# Given task
Output the records as a JSON list of strings, one string per line and with blank lines omitted, from the start of the records up to and including the line containing "will [x=572, y=232].".

# Data excerpts
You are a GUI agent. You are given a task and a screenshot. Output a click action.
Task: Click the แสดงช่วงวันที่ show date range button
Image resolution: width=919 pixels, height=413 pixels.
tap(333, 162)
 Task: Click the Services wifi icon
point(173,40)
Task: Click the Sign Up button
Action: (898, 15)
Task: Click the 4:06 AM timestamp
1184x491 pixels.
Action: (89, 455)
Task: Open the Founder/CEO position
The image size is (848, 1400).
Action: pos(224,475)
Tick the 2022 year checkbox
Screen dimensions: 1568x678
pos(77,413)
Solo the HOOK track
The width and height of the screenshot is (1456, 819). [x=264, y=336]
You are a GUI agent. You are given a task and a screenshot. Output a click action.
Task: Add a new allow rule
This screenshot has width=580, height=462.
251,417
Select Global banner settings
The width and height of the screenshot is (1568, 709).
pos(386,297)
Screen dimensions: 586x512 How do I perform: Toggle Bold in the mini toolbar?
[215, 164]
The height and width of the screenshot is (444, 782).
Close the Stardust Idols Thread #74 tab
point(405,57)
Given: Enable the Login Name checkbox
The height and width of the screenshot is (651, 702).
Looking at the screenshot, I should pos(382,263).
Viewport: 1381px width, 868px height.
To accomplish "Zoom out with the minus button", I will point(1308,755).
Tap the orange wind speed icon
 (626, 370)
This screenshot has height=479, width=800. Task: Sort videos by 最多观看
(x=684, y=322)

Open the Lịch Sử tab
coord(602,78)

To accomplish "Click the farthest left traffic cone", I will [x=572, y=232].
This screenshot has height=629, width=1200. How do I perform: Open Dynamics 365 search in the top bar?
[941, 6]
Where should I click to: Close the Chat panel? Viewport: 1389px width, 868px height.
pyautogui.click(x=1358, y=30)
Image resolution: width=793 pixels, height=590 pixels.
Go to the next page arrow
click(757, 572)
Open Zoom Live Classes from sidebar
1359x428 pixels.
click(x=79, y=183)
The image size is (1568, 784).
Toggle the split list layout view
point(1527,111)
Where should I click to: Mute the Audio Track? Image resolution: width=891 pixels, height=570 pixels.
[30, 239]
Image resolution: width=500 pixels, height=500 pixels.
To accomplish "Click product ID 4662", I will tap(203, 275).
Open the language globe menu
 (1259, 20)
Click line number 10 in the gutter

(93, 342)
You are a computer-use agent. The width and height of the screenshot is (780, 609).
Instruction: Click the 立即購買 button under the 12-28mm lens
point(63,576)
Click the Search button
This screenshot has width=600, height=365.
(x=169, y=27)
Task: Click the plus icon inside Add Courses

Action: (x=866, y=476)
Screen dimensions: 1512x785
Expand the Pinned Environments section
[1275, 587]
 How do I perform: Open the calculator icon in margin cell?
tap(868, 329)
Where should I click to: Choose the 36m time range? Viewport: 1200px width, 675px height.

# Exercise result
[
  "You are a GUI agent. You are given a task and a screenshot. Output a click action.",
  "Task: Click the แสดงช่วงวันที่ show date range button",
  "Image resolution: width=919 pixels, height=413 pixels.",
  "tap(333, 162)",
  " Task: Click the Services wifi icon",
  "point(173,40)",
  "Task: Click the Sign Up button",
  "Action: (898, 15)",
  "Task: Click the 4:06 AM timestamp",
  "1184x491 pixels.",
  "Action: (89, 455)",
  "Task: Open the Founder/CEO position",
  "The image size is (848, 1400).",
  "Action: pos(224,475)",
  "Tick the 2022 year checkbox",
  "Screen dimensions: 1568x678",
  "pos(77,413)",
  "Solo the HOOK track",
  "The width and height of the screenshot is (1456, 819). [x=264, y=336]",
  "You are a GUI agent. You are given a task and a screenshot. Output a click action.",
  "Task: Add a new allow rule",
  "This screenshot has width=580, height=462.",
  "251,417",
  "Select Global banner settings",
  "The width and height of the screenshot is (1568, 709).",
  "pos(386,297)",
  "Screen dimensions: 586x512 How do I perform: Toggle Bold in the mini toolbar?",
  "[215, 164]",
  "The height and width of the screenshot is (444, 782).",
  "Close the Stardust Idols Thread #74 tab",
  "point(405,57)",
  "Given: Enable the Login Name checkbox",
  "The height and width of the screenshot is (651, 702).",
  "Looking at the screenshot, I should pos(382,263).",
  "Viewport: 1381px width, 868px height.",
  "To accomplish \"Zoom out with the minus button\", I will point(1308,755).",
  "Tap the orange wind speed icon",
  " (626, 370)",
  "This screenshot has height=479, width=800. Task: Sort videos by 最多观看",
  "(x=684, y=322)",
  "Open the Lịch Sử tab",
  "coord(602,78)",
  "To accomplish \"Click the farthest left traffic cone\", I will [x=572, y=232]."
]